**Stored items**:
-- Opening Marker --
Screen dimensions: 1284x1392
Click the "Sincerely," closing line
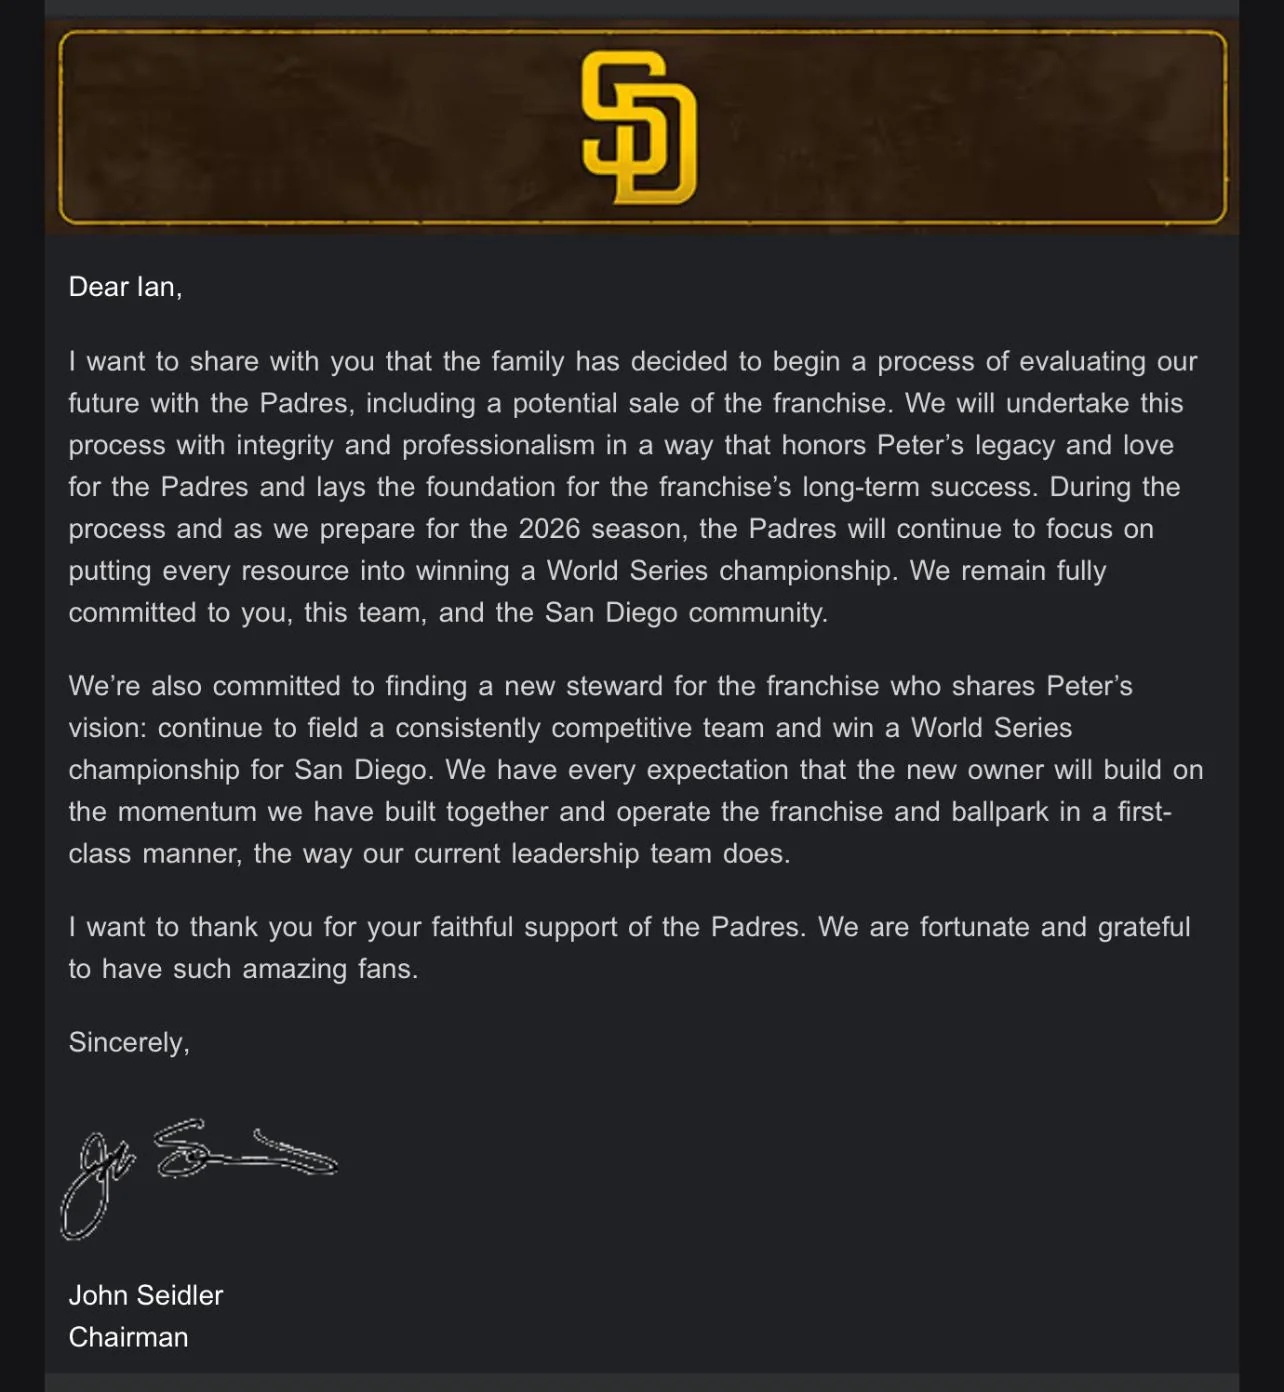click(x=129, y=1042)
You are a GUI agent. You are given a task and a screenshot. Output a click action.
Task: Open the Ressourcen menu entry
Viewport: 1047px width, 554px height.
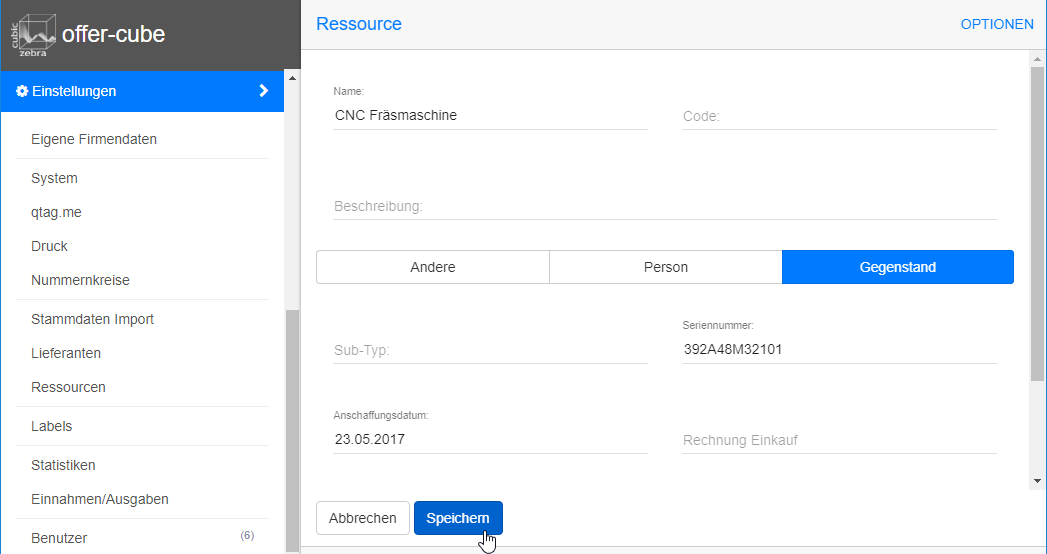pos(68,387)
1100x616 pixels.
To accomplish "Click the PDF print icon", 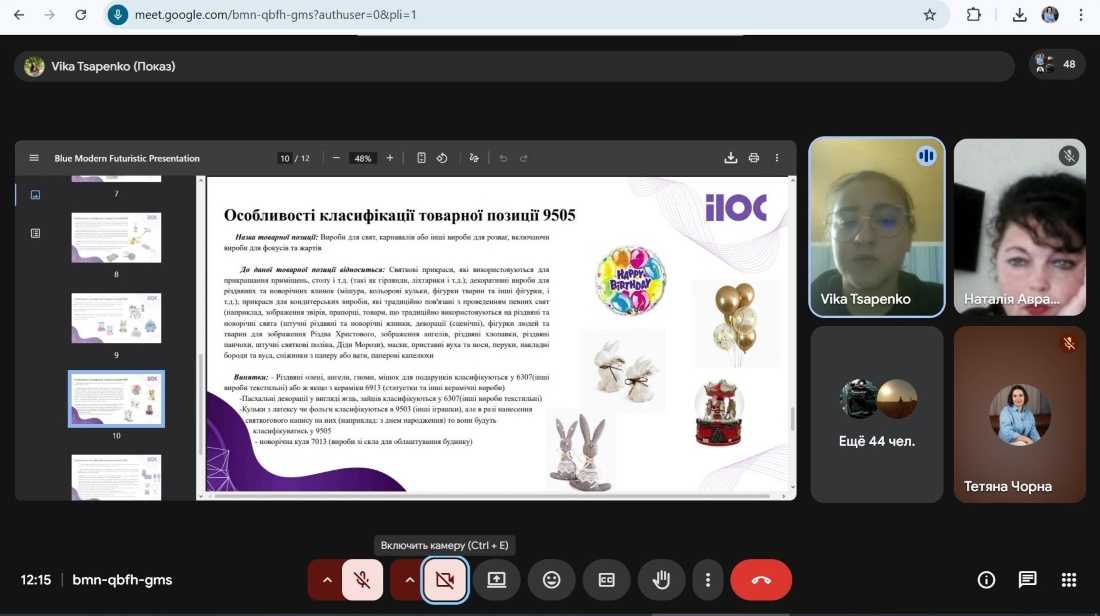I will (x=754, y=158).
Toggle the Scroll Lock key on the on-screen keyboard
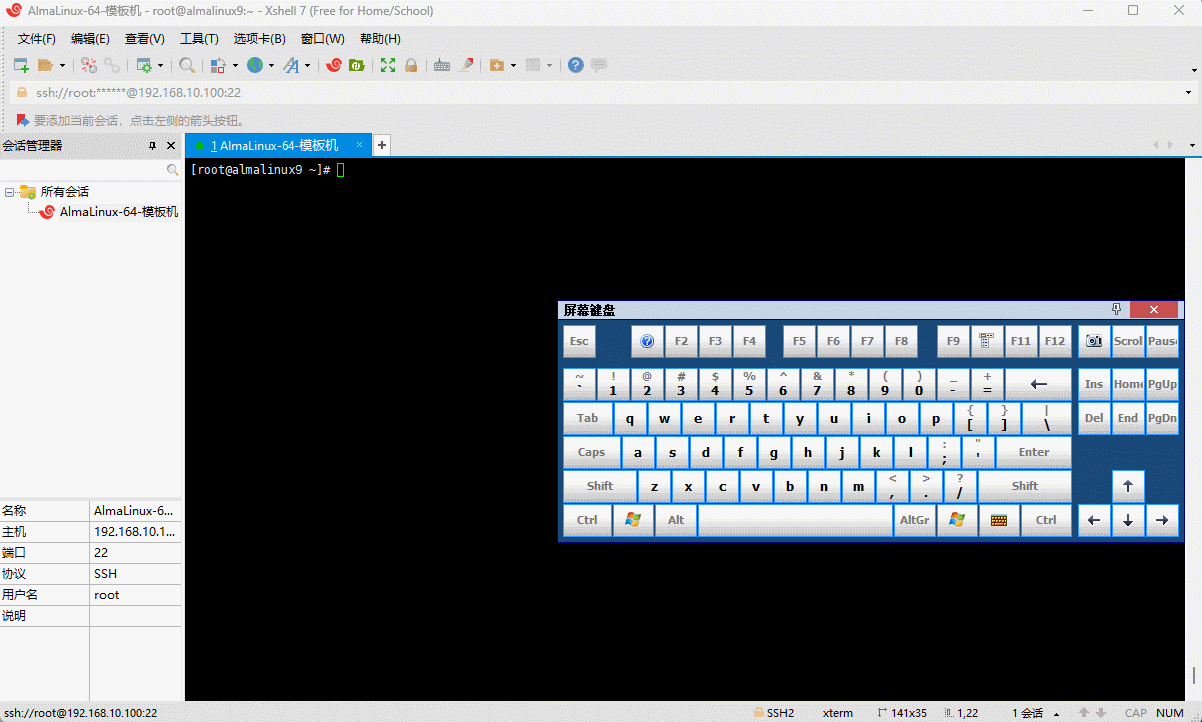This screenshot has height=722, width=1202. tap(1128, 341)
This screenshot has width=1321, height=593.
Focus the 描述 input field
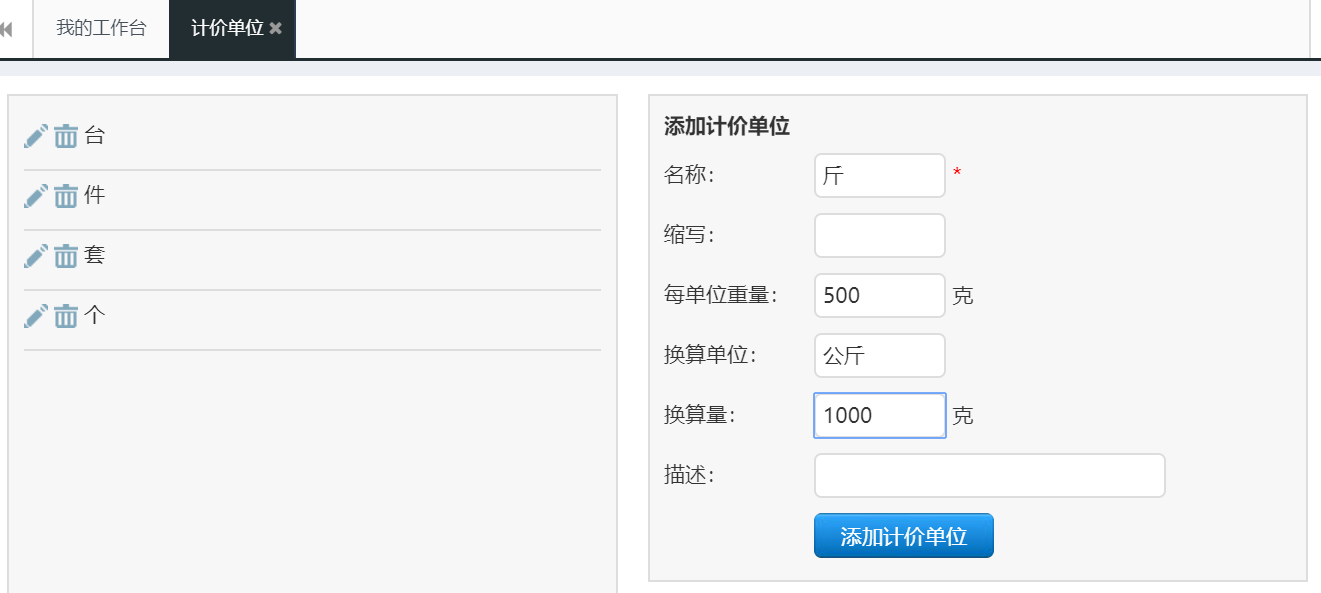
-- Closing Marker --
**Prompt**: Your reply should give again exactly the lines from the one with "Toggle the Scroll" through the last line of the data, with both ends included and pictures left out.

**Answer space**:
Toggle the Scroll Lock key on the on-screen keyboard
This screenshot has height=722, width=1202. tap(1128, 341)
This screenshot has width=1321, height=593.
Focus the 描述 input field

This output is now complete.